* Exercise objective: Please restate, exactly as they appear, only the lines from the one that contains "Download the chart as an image" to the final line of the entries, with no pictures.

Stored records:
◇ ◇ ◇ ◇
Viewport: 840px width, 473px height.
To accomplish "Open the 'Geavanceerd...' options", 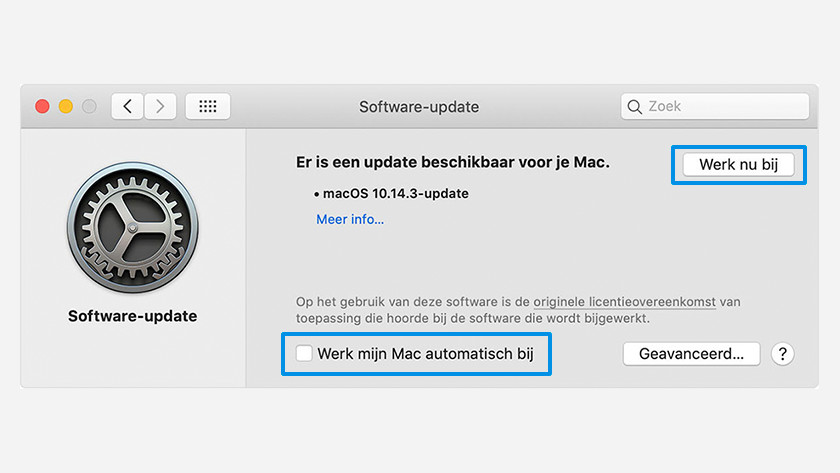I will [x=691, y=353].
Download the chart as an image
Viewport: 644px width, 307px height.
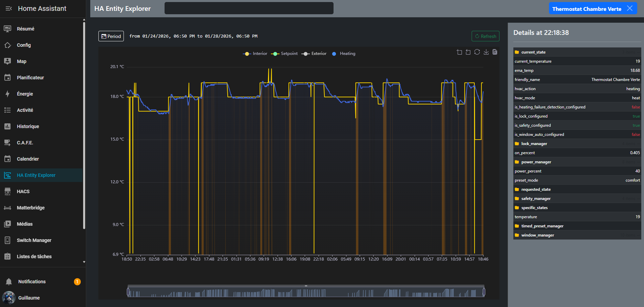[486, 52]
◇ ◇ ◇ ◇
* Answer space:
Download the chart as an image
Viewport: 644px width, 307px height.
[486, 52]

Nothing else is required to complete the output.